§ Data shown
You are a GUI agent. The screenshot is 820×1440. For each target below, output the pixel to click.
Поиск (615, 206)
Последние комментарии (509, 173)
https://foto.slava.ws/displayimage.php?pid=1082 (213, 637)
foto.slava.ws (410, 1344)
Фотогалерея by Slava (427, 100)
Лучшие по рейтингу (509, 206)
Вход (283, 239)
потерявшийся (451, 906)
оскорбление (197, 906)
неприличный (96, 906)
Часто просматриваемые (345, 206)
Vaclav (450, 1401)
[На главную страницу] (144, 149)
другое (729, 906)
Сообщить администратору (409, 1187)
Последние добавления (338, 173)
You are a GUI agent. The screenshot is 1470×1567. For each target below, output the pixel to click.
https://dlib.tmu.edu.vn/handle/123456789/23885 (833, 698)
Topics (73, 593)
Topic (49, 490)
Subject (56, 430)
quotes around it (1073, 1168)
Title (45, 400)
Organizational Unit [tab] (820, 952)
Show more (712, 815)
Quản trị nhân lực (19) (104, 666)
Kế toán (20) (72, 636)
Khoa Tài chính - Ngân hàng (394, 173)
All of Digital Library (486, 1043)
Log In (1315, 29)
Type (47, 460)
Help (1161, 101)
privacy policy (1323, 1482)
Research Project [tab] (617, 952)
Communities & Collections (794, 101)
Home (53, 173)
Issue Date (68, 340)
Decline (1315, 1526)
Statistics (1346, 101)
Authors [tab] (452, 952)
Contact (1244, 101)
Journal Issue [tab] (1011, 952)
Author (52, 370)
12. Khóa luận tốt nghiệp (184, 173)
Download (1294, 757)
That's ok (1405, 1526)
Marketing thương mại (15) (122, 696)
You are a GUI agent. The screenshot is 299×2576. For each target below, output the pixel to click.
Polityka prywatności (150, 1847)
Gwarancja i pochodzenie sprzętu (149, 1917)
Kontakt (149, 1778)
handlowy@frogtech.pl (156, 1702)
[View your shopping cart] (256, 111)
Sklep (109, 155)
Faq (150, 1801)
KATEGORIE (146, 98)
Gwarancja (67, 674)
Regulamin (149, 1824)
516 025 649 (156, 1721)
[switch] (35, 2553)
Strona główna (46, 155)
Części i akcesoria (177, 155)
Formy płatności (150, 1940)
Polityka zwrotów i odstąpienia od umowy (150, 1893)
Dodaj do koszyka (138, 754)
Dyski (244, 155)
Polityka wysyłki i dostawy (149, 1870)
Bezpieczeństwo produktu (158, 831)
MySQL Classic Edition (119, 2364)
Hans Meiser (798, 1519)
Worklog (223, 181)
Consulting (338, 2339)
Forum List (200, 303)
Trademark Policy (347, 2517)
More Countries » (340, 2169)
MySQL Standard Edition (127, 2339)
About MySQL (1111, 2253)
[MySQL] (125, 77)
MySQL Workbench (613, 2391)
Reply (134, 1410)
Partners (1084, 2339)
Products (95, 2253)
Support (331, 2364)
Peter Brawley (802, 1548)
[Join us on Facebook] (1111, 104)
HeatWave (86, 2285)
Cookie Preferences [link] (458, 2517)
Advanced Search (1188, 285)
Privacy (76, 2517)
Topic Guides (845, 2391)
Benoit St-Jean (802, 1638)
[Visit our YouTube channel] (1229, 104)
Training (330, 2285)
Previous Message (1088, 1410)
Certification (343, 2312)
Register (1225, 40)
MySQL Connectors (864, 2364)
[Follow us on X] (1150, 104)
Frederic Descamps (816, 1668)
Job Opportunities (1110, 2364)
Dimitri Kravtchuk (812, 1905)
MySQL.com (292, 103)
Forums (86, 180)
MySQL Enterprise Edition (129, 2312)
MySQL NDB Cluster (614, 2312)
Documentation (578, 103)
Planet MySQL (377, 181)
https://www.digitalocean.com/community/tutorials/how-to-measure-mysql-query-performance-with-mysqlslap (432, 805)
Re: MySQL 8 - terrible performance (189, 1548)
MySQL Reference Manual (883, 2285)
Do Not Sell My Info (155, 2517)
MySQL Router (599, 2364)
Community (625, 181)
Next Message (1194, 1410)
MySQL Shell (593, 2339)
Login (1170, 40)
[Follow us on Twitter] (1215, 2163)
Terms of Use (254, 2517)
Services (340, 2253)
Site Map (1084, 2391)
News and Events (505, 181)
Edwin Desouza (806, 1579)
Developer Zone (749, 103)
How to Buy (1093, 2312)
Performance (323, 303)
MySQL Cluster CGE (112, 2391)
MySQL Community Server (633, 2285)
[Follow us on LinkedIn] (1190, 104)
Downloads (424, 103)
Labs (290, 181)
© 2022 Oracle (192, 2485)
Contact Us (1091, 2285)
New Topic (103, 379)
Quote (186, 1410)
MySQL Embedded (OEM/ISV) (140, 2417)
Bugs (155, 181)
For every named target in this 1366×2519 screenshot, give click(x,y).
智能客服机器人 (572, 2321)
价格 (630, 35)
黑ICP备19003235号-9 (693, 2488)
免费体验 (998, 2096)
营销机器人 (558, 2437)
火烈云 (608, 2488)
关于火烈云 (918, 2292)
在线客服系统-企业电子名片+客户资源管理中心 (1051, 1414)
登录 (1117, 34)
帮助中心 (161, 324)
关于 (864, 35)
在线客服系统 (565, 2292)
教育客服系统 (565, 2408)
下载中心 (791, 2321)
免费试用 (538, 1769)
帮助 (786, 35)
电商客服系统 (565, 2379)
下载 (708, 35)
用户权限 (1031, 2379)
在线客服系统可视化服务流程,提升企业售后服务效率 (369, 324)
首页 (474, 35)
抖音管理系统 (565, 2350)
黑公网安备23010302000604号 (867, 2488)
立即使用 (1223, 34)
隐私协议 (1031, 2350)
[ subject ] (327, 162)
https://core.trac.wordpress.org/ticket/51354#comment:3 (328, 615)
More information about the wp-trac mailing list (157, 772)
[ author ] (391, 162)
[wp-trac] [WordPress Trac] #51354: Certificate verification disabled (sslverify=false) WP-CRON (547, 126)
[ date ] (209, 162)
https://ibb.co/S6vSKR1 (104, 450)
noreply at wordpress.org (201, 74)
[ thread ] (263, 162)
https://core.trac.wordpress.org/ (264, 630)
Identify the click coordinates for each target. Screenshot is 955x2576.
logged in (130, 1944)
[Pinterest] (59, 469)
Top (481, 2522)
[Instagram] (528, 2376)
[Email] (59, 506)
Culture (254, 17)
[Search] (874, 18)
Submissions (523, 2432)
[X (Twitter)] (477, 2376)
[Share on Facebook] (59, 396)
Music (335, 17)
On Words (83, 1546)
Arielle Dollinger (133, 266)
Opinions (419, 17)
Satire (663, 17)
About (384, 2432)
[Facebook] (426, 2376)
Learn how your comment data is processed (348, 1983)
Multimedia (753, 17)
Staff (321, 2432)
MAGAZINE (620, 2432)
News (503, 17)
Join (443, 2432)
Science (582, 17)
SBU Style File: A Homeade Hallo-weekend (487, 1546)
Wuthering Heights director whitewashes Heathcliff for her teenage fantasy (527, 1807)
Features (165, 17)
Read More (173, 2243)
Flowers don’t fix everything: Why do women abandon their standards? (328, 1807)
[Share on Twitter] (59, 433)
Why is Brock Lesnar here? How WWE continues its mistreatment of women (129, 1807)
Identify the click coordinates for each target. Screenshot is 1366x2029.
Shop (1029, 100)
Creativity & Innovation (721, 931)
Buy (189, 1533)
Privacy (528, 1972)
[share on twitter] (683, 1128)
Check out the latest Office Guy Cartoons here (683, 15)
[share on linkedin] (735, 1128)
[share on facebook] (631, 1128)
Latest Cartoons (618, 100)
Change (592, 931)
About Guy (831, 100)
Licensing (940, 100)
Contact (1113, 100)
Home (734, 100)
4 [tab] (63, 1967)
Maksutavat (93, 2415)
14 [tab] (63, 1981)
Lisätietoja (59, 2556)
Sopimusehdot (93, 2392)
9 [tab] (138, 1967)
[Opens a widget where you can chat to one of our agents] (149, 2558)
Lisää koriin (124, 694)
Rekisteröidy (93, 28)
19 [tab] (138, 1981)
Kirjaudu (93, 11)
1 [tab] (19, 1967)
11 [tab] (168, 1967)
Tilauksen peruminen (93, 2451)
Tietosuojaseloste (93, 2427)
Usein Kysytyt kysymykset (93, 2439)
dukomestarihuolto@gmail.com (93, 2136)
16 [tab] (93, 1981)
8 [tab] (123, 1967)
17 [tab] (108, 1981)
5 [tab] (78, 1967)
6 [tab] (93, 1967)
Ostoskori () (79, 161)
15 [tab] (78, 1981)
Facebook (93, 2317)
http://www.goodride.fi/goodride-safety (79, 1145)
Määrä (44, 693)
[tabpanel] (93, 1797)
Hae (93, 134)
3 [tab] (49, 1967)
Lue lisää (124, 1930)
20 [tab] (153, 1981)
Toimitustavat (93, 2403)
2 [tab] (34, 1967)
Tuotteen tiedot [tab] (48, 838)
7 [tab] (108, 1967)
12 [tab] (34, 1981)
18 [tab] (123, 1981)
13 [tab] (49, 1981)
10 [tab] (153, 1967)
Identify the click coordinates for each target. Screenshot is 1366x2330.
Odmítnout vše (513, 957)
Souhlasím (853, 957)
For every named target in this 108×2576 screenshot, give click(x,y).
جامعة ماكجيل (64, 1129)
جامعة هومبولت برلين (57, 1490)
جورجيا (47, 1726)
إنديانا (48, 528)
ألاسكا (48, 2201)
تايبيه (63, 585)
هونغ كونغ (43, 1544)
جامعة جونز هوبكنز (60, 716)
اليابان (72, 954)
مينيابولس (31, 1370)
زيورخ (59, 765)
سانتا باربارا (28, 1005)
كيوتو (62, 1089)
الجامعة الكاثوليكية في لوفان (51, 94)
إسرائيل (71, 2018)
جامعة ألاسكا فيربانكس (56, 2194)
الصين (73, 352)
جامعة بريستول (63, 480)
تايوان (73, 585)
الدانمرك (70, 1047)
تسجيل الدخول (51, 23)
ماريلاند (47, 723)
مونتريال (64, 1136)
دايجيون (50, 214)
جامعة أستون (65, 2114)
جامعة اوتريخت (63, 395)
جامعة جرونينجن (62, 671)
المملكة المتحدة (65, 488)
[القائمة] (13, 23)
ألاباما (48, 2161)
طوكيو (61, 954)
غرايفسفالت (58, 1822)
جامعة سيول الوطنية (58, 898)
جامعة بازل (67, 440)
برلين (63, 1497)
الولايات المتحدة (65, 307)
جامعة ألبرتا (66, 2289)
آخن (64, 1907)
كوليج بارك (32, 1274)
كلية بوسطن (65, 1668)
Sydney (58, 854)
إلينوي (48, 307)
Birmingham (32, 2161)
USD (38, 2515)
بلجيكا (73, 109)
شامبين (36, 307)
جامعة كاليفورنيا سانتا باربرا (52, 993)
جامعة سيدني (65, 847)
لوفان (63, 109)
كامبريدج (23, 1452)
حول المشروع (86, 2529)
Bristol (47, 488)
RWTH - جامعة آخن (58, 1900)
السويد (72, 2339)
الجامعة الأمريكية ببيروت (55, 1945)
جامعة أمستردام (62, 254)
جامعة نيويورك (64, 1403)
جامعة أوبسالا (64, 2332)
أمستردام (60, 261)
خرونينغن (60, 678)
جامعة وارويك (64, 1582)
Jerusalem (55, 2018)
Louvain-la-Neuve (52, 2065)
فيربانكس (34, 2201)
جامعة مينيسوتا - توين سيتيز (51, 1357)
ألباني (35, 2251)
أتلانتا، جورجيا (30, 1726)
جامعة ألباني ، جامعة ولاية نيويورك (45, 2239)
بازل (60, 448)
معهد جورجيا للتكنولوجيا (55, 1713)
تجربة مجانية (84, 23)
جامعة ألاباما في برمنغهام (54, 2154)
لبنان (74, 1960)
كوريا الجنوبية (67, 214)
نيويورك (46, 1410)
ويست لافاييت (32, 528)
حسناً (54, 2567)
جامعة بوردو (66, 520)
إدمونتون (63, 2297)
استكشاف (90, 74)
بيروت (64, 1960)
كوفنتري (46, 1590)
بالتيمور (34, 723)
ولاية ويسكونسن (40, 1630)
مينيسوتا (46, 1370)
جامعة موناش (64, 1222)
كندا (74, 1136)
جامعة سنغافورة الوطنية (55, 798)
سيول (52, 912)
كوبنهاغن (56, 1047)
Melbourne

§ What the exercise asks
Your answer should consist of the lines from the line with "Latest Cartoons (618, 100)" to the line with "جامعة سيول الوطنية (58, 898)" above, repeated exactly, both ends included.

§ Written response
Latest Cartoons (618, 100)
Change (592, 931)
About Guy (831, 100)
Licensing (940, 100)
Contact (1113, 100)
Home (734, 100)
4 [tab] (63, 1967)
Maksutavat (93, 2415)
14 [tab] (63, 1981)
Lisätietoja (59, 2556)
Sopimusehdot (93, 2392)
9 [tab] (138, 1967)
[Opens a widget where you can chat to one of our agents] (149, 2558)
Lisää koriin (124, 694)
Rekisteröidy (93, 28)
19 [tab] (138, 1981)
Kirjaudu (93, 11)
1 [tab] (19, 1967)
11 [tab] (168, 1967)
Tilauksen peruminen (93, 2451)
Tietosuojaseloste (93, 2427)
Usein Kysytyt kysymykset (93, 2439)
dukomestarihuolto@gmail.com (93, 2136)
16 [tab] (93, 1981)
8 [tab] (123, 1967)
17 [tab] (108, 1981)
5 [tab] (78, 1967)
6 [tab] (93, 1967)
Ostoskori () (79, 161)
15 [tab] (78, 1981)
Facebook (93, 2317)
http://www.goodride.fi/goodride-safety (79, 1145)
Määrä (44, 693)
[tabpanel] (93, 1797)
Hae (93, 134)
3 [tab] (49, 1967)
Lue lisää (124, 1930)
20 [tab] (153, 1981)
Toimitustavat (93, 2403)
2 [tab] (34, 1967)
Tuotteen tiedot [tab] (48, 838)
7 [tab] (108, 1967)
12 [tab] (34, 1981)
18 [tab] (123, 1981)
13 [tab] (49, 1981)
10 [tab] (153, 1967)
Identify the click coordinates for each target. Screenshot is 1366x2330.
Odmítnout vše (513, 957)
Souhlasím (853, 957)
For every named target in this 108×2576 screenshot, give click(x,y).
جامعة ماكجيل (64, 1129)
جامعة هومبولت برلين (57, 1490)
جورجيا (47, 1726)
إنديانا (48, 528)
ألاسكا (48, 2201)
تايبيه (63, 585)
هونغ كونغ (43, 1544)
جامعة جونز هوبكنز (60, 716)
اليابان (72, 954)
مينيابولس (31, 1370)
زيورخ (59, 765)
سانتا باربارا (28, 1005)
كيوتو (62, 1089)
الجامعة الكاثوليكية في لوفان (51, 94)
إسرائيل (71, 2018)
جامعة ألاسكا فيربانكس (56, 2194)
الصين (73, 352)
جامعة بريستول (63, 480)
تايوان (73, 585)
الدانمرك (70, 1047)
تسجيل الدخول (51, 23)
ماريلاند (47, 723)
مونتريال (64, 1136)
دايجيون (50, 214)
جامعة أستون (65, 2114)
جامعة اوتريخت (63, 395)
جامعة جرونينجن (62, 671)
المملكة المتحدة (65, 488)
[القائمة] (13, 23)
ألاباما (48, 2161)
طوكيو (61, 954)
غرايفسفالت (58, 1822)
جامعة سيول الوطنية (58, 898)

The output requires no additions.